- EXCERPTED PASSAGE
Starring: Saoirse Ronan, Laurie Metcalf, Tracy Letts, Lucas Hedges, and Timothée Chalamet.

Greta Gerwig is best know as an indie starlet favoured by American auteur Noah Baumbach, winning acclaim for her role in Frances Ha. Here, she breaks out on her own with her solo directorial debut, after co-directing Nights and Weekends, directing from a script she wrote herself. Whilst Gerwig has claimed that the film is not auto-biographical, there is no doubt that this is an incredibly personal story, and an incredibly personal film. It’s set in Sacramento, the place where Gerwig grew up, and is mainly concerned with the relationships Lady Bird has with both the place, and her Mother.

Lady Bird is a coming of age story centred around Christine “Lady Bird” McPherson, played by Saoirse Roman. A teenage girl living in Sacramento, who is in her final year of high school, trying to figure out what to do with her future and what college to go to. Throughout the year she will have to navigate love, sex, friendships, class, and most importantly her relationship with her mother, played by Laurie Metcalf. She’s a girl who complains about not living in a place surrounded by culture, although she doesn’t know who Jim Morrison is, and wants to go to an Ivy League school despite not being academic. It’s a film about a young woman coming to terms with who she is, and accepting the things that define her.

Lady Bird is a completely charming film. It’s a film made by some one who obviously has such affection for her characters that you can’t help but share that affection. Gerwig has created a world with such well drawn and vivid characters, that even those you only meet briefly feel like old friends. Everyone in the film feels real, they all have a pulse, and each one is a piece of a puzzle that helps you understand Lady Bird, and that helps Lady Bird understand herself. There is a feeling of warmth, to and from the characters, that seems to radiate from the screen and wrap you in a tight embrace.

- INPUT DATA
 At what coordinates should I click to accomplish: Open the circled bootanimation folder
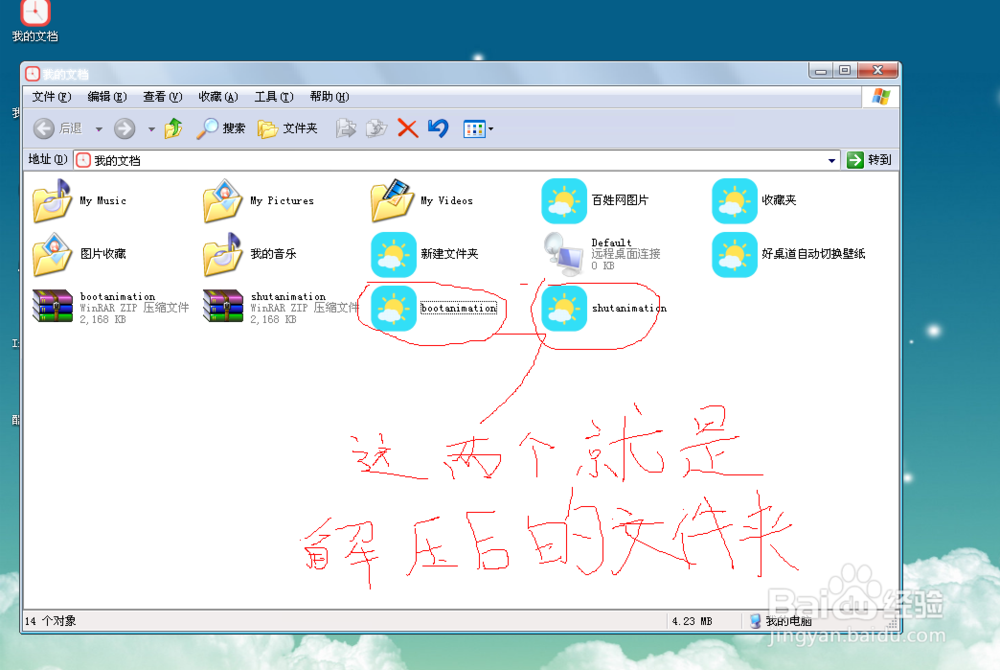394,308
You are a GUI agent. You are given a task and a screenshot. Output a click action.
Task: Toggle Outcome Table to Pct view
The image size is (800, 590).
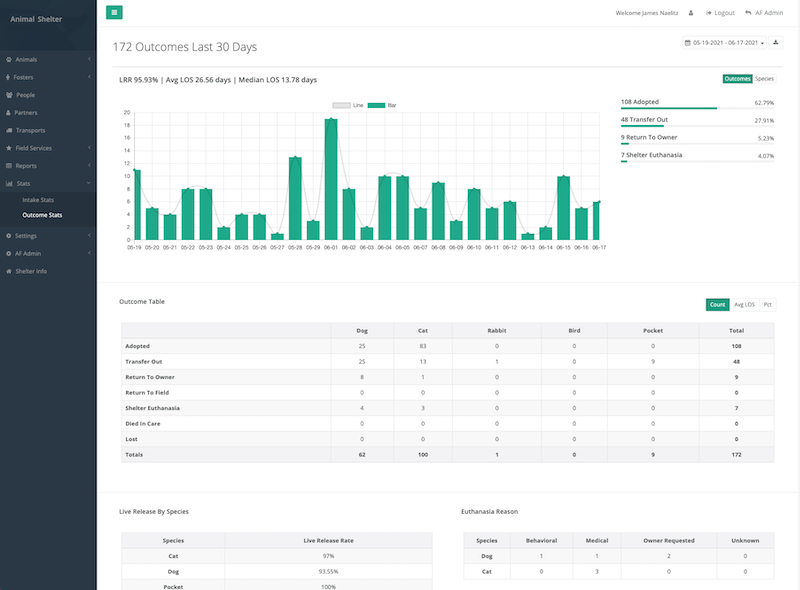point(767,304)

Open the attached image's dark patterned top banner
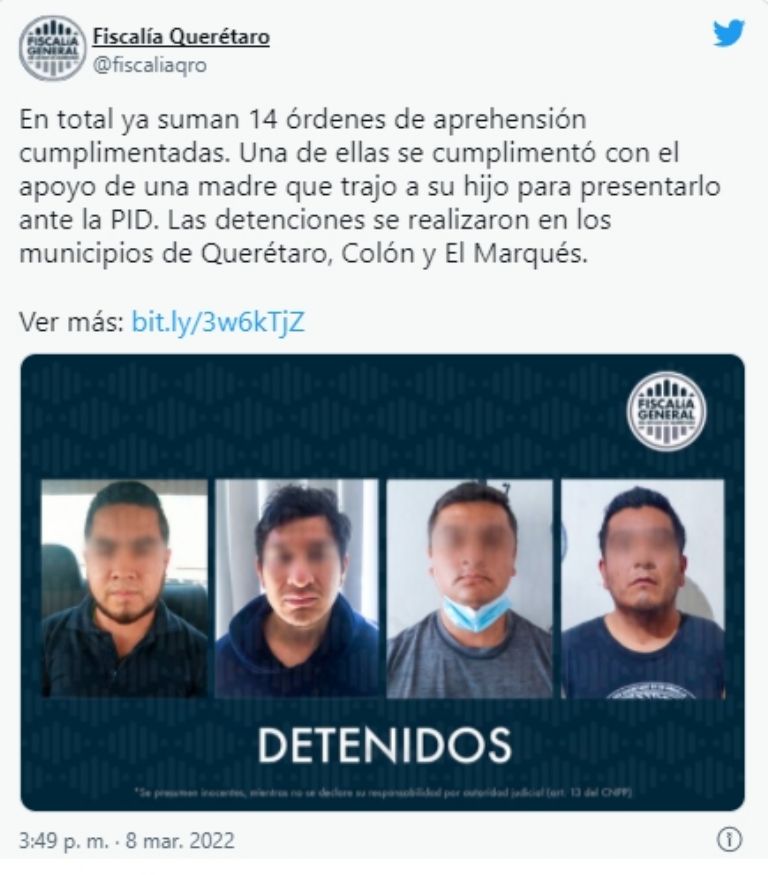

- PROBLEM SET
(A) Answer these questions using the Lady Bird review. Write each answer on its own line, marked the same way.
(i) Which film did Gerwig co-direct before this one?
(ii) In what city is the film set?
(iii) Who plays Lady Bird's mother?
(B) Retype the part of the Lady Bird review between "Starring: Saoirse Ronan, Laurie" and "and her Mother.", inclusive.
(C) Gerwig says the film is not autobiographical. In the Lady Bird review, what detail supports the claim that it is still an incredibly personal film? Answer in one to three sentences.

- EXERCISE RESULTS
(A)
(i) Nights and Weekends
(ii) Sacramento
(iii) Laurie Metcalf

(B)
Starring: Saoirse Ronan, Laurie Metcalf, Tracy Letts, Lucas Hedges, and Timothée Chalamet.

Greta Gerwig is best know as an indie starlet favoured by American auteur Noah Baumbach, winning acclaim for her role in Frances Ha. Here, she breaks out on her own with her solo directorial debut, after co-directing Nights and Weekends, directing from a script she wrote herself. Whilst Gerwig has claimed that the film is not auto-biographical, there is no doubt that this is an incredibly personal story, and an incredibly personal film. It’s set in Sacramento, the place where Gerwig grew up, and is mainly concerned with the relationships Lady Bird has with both the place, and her Mother.

(C) The film is set in Sacramento, where Gerwig grew up. Its main concern is Lady Bird's relationship with that place and with her mother.